There seems to have been an outbreak of account hacking recently in EQ2. Here’s a typical story, told to me by Chuman, a leader of the guild Lineage on Butcherblock. A good friend and former guildie.
“Our friend was on Vent with us when he gets booted out of the game for no apparent reason. No suspicions yet, since that happens sometimes. Soon the other players see him logging back in. There’s just one problem: our friend says on Vent that he can’t log back in, the game won’t let him. Yet there he is.

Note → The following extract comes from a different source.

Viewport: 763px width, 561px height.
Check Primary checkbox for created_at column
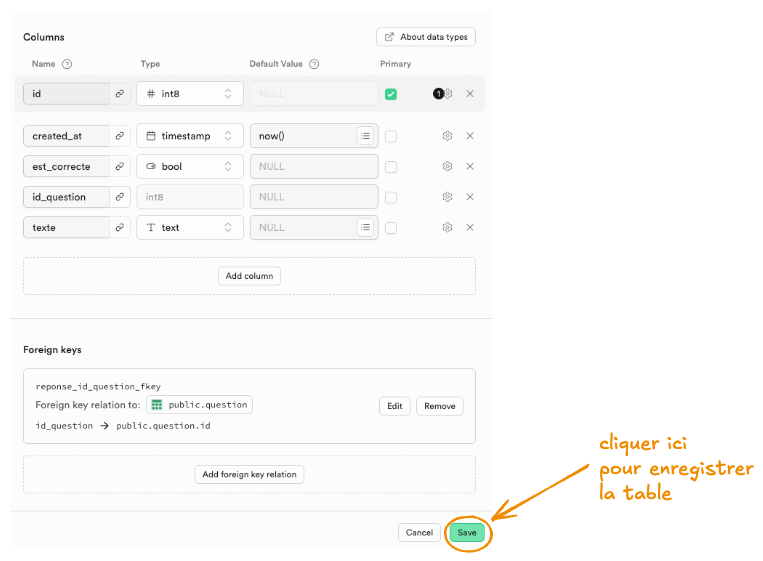click(391, 136)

Meanwhile, the in-game (hacked) toon says nothing and immediately starts casting Call of the Overlord. Being clued in, we asked our friend, “hey, where’s your bind point?” The hacked toon is followed. It arrives in Freeport and heads for the nearest bank. Fortunately, the toon is then immediately deguilded. However, it goes to a vendor, and armor begins disappearing. Finally, with a wave to the watcher, the toon logs out.
This happened after-hours for SOE Customer Service. When all is said and done, the account password, which had been changed, had been restored. Perhaps, after investigation, the account assets will be restored.”
The most noteworthy thing about this account, which I’ve seen more or less mirrored in several other similar stories, is the fact that it begins while someone is online. This strikes me as both difficult to do, and an odd strategy. Why not do the theft in the middle of the night?
Ok, let’s review some basics. Lots of account damage is done by someone who was trusted, and who violated that trust. Friends, lovers, spouses, and exes. We’ve all heard the story of the jealous boyfriend who deleted all the toons. That’s not what this is. It’s theft. Organized theft. Get in, get as much as you can, then get out, and on to the next victim.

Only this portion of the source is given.